DATA TO USE:
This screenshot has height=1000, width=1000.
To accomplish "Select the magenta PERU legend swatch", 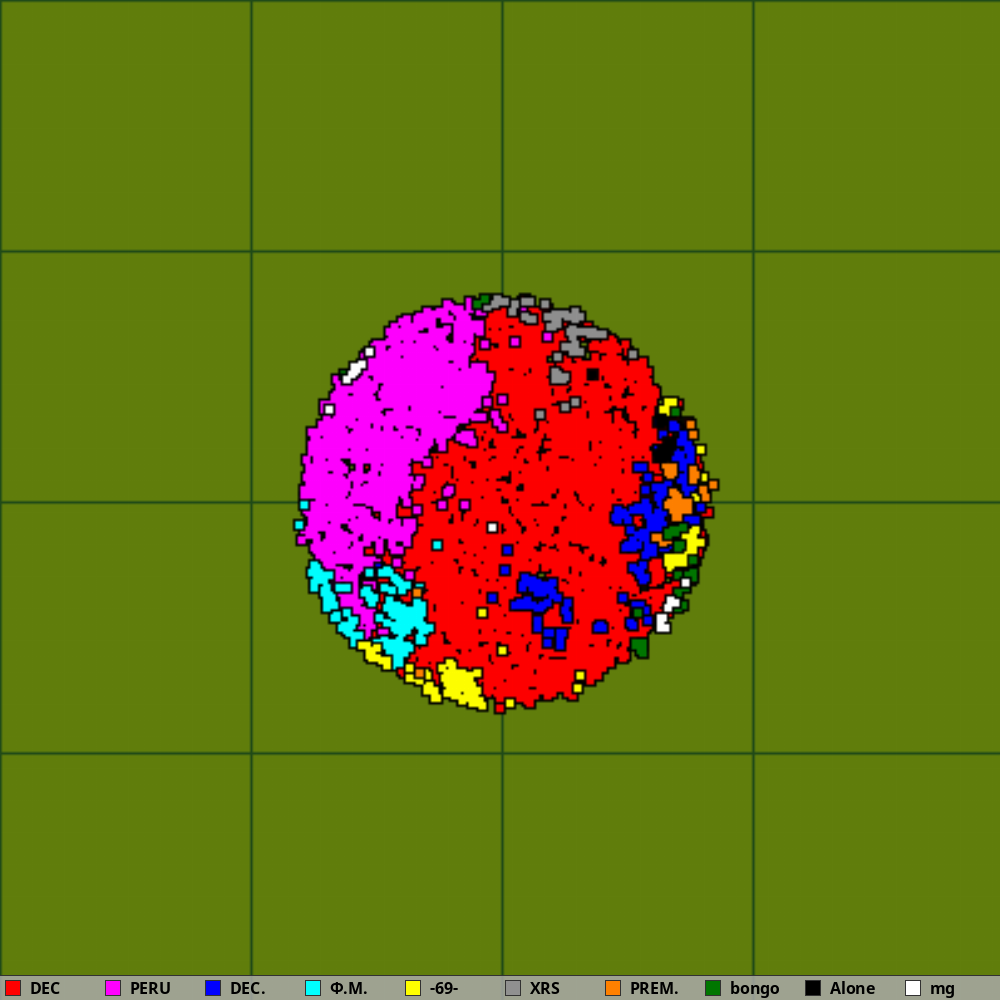I will tap(113, 988).
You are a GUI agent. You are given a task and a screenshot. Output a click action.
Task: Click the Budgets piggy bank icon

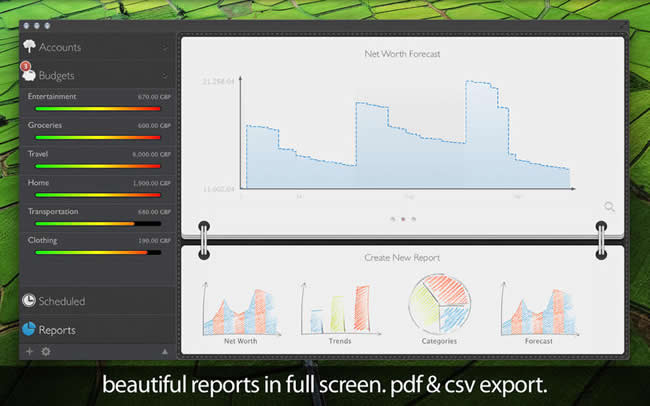[29, 75]
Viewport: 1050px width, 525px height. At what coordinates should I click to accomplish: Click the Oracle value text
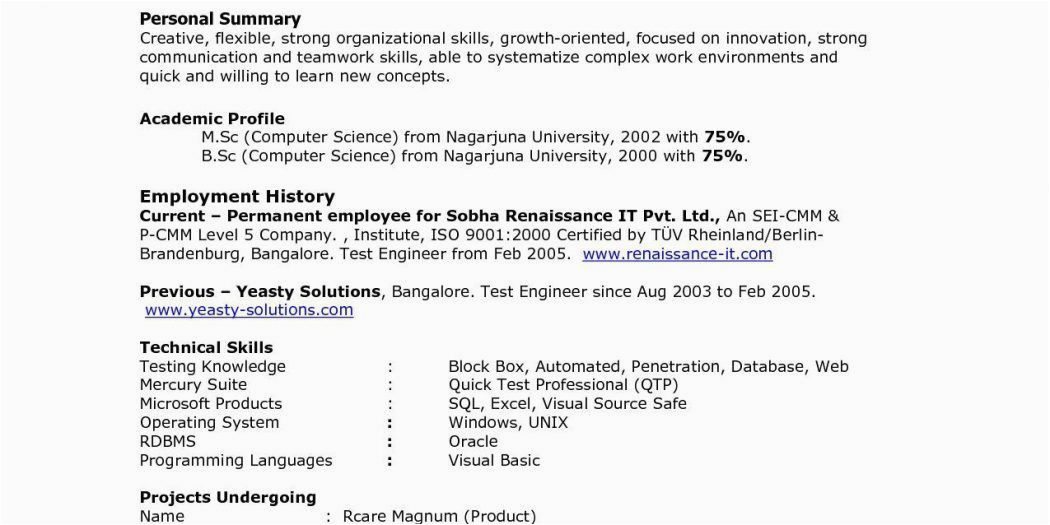pyautogui.click(x=473, y=441)
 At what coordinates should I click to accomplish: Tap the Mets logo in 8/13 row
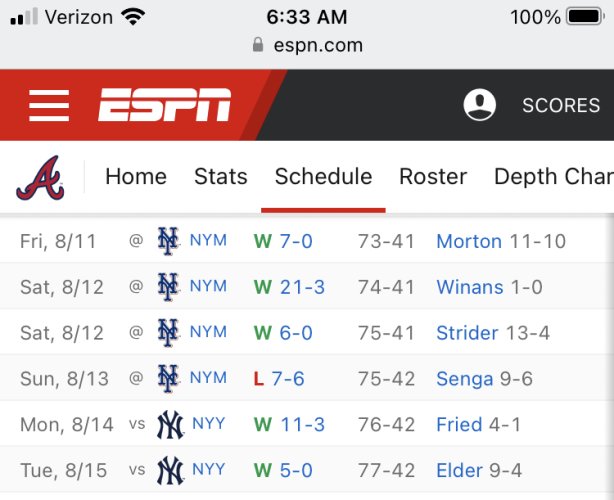click(x=168, y=379)
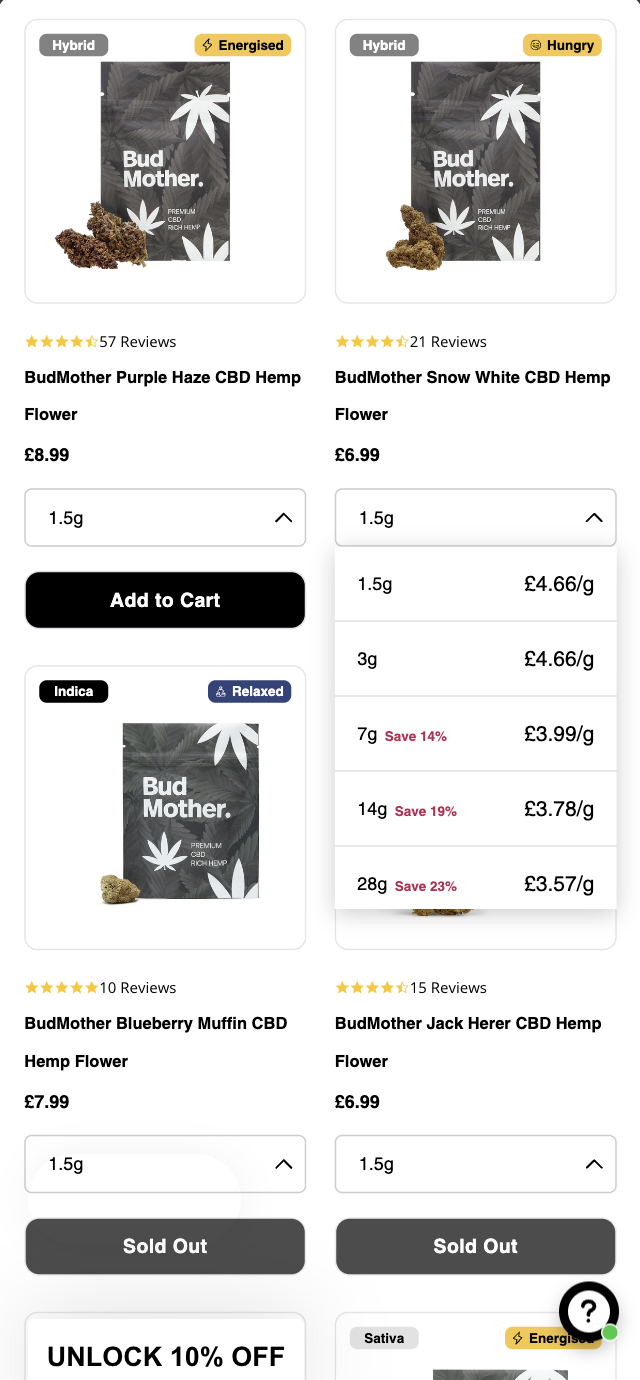Click the Relaxed badge on Blueberry Muffin

click(249, 691)
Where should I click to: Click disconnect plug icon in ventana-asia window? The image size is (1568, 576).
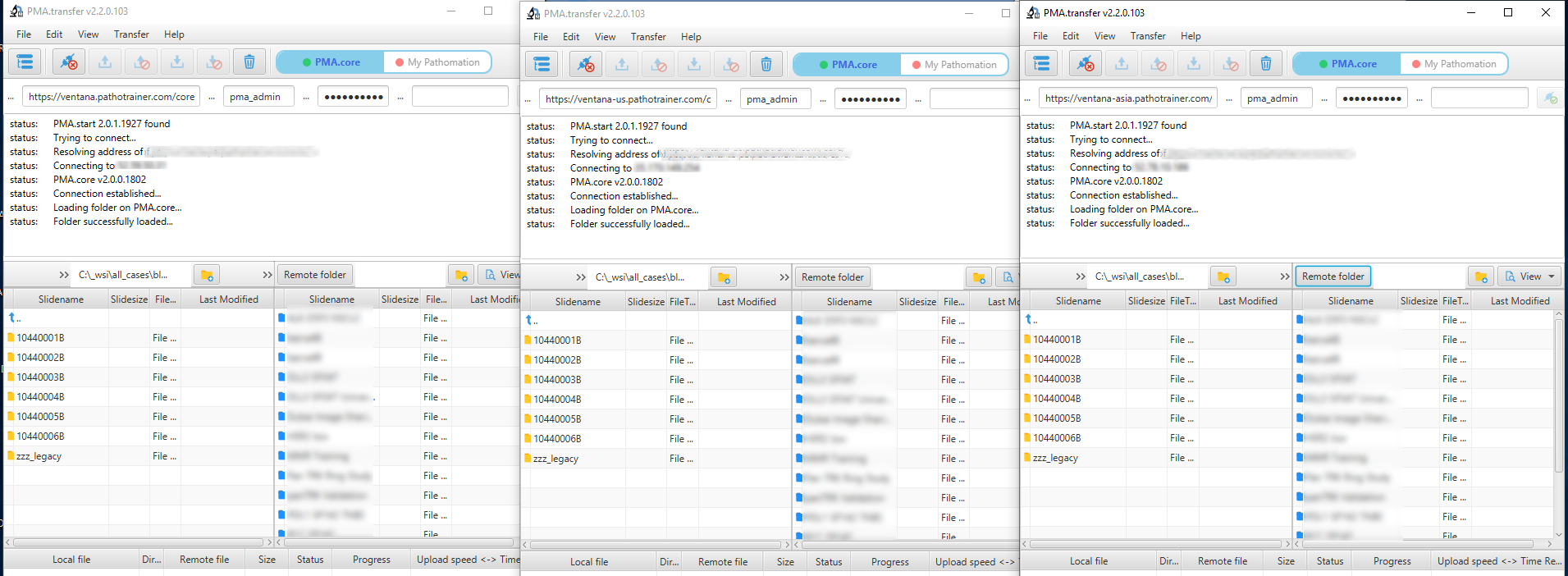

WHAT YOU WILL DO: Your answer should consist solely of the lines from the one holding "Viewport: 1050px width, 525px" through the end of the listing, reproduced exactly and without pictures.

FINISHED EXERCISE:
Viewport: 1050px width, 525px height. At what coordinates should I click to accomplish: Click the Oracle value text
pyautogui.click(x=473, y=441)
 At what coordinates should I click to accomplish: Tap the Mets logo in 8/13 row
click(x=168, y=379)
Click the Relaxed badge on Blueberry Muffin

click(249, 691)
Where should I click to: Click disconnect plug icon in ventana-asia window? The image size is (1568, 576).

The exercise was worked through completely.